▼

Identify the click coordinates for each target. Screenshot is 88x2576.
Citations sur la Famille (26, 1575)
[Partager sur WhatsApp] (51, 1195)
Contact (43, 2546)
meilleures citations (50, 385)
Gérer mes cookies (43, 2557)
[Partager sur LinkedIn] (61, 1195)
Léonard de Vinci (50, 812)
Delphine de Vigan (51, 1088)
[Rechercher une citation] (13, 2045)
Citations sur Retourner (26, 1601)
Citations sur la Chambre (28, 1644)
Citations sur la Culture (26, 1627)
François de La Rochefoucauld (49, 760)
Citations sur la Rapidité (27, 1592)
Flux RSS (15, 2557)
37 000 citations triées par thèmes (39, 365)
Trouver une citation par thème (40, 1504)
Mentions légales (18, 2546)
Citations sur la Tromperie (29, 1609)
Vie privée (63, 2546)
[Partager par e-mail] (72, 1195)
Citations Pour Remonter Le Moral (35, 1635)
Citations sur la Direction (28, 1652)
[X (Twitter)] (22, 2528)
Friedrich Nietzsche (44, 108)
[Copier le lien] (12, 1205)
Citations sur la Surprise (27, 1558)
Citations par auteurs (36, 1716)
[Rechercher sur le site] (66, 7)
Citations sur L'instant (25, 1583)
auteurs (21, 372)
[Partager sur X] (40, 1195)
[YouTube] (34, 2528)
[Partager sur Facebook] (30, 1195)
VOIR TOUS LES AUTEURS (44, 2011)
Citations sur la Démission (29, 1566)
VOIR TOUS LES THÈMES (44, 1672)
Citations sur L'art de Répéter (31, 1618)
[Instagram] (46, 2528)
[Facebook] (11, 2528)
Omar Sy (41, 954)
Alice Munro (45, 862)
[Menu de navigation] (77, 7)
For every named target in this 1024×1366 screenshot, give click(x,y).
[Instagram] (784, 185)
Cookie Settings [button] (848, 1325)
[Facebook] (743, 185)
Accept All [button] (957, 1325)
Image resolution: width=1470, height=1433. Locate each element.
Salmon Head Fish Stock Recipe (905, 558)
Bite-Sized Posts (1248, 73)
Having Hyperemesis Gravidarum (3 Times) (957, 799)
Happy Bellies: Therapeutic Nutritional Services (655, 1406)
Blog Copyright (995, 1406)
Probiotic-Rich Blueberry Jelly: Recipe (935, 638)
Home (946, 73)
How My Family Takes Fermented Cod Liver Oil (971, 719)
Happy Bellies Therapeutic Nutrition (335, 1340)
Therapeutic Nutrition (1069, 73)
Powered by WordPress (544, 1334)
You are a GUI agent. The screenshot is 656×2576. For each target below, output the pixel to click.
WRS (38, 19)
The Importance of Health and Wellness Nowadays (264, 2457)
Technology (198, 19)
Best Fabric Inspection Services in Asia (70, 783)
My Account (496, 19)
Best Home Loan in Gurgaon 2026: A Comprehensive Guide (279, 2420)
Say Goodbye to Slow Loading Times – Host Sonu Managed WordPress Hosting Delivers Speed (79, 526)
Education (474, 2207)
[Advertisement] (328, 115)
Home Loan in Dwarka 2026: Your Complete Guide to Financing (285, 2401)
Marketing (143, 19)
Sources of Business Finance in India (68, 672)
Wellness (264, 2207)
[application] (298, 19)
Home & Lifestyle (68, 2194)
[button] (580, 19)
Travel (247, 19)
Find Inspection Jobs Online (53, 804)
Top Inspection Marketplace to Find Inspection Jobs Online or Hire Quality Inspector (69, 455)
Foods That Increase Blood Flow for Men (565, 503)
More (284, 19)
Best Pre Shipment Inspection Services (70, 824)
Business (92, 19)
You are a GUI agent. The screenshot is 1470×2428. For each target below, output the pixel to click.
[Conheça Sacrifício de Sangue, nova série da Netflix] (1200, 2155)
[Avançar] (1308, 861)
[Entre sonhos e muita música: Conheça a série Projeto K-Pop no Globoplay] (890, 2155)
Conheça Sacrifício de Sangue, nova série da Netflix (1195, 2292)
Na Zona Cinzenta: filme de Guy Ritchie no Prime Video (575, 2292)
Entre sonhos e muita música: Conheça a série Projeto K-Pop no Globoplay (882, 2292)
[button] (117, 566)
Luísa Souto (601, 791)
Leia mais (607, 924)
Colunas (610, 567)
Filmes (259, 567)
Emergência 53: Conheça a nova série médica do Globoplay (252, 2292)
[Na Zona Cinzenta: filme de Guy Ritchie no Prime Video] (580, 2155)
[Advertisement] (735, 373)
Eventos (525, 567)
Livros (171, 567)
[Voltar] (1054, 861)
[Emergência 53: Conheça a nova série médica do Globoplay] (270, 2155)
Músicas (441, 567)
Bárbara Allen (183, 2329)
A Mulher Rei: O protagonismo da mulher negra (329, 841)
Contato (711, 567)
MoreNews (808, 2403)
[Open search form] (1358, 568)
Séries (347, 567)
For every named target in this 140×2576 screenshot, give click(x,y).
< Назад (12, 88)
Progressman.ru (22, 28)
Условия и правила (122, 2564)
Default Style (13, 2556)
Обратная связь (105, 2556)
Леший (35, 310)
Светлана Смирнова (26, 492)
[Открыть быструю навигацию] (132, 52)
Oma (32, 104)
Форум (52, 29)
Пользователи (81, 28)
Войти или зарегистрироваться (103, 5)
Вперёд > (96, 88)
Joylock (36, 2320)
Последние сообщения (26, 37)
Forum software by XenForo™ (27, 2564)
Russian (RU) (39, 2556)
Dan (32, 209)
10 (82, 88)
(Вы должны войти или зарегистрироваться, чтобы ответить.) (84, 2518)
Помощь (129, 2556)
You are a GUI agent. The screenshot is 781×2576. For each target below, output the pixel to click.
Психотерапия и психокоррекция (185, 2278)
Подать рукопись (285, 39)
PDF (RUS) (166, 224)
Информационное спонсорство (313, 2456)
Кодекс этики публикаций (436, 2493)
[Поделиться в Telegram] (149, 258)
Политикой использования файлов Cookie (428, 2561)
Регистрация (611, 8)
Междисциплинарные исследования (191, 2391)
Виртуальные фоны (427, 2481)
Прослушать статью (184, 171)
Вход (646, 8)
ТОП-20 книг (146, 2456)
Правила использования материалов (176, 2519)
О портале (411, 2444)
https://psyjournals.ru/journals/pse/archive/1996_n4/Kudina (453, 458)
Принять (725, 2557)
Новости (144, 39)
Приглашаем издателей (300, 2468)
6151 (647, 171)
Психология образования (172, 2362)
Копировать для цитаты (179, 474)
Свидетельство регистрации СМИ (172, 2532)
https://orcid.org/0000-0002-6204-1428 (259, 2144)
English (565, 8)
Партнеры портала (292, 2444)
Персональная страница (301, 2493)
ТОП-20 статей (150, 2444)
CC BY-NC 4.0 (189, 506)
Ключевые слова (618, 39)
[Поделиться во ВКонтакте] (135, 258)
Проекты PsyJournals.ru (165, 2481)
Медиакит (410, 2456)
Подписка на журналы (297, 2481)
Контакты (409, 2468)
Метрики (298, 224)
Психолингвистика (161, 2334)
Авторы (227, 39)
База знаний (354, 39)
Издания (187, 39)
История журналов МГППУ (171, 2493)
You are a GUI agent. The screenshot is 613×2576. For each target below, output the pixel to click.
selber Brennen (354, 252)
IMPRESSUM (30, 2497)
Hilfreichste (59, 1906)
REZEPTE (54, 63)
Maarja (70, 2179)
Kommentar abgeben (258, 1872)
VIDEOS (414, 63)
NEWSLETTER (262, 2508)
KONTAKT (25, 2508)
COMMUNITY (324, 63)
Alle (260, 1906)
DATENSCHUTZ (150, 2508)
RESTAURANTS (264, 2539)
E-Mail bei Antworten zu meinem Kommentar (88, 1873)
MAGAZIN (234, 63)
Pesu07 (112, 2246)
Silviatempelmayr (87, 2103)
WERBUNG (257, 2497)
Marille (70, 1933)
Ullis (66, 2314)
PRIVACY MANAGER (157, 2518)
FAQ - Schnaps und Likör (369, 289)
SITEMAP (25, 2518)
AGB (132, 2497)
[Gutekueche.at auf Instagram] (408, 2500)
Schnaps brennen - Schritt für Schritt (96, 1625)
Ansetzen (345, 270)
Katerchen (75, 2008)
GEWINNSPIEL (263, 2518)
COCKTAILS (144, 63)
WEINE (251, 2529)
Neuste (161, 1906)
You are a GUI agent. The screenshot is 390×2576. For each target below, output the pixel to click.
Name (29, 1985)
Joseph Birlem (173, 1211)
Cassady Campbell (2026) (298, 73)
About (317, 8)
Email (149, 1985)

▲

_PROBLEM DESCRIPTION_
Given the records above, restate word for word only the lines starting at the one with "Default Style (13, 2556)" and ending at the one with "Виртуальные фоны (427, 2481)".

_TASK OUTPUT_
Default Style (13, 2556)
Обратная связь (105, 2556)
Леший (35, 310)
Светлана Смирнова (26, 492)
[Открыть быструю навигацию] (132, 52)
Oma (32, 104)
Форум (52, 29)
Пользователи (81, 28)
Войти или зарегистрироваться (103, 5)
Вперёд > (96, 88)
Joylock (36, 2320)
Последние сообщения (26, 37)
Forum software by XenForo™ (27, 2564)
Russian (RU) (39, 2556)
Dan (32, 209)
10 (82, 88)
(Вы должны войти или зарегистрироваться, чтобы ответить.) (84, 2518)
Помощь (129, 2556)
You are a GUI agent. The screenshot is 781×2576. For each target below, output the pixel to click.
Психотерапия и психокоррекция (185, 2278)
Подать рукопись (285, 39)
PDF (RUS) (166, 224)
Информационное спонсорство (313, 2456)
Кодекс этики публикаций (436, 2493)
[Поделиться в Telegram] (149, 258)
Политикой использования файлов Cookie (428, 2561)
Регистрация (611, 8)
Междисциплинарные исследования (191, 2391)
Виртуальные фоны (427, 2481)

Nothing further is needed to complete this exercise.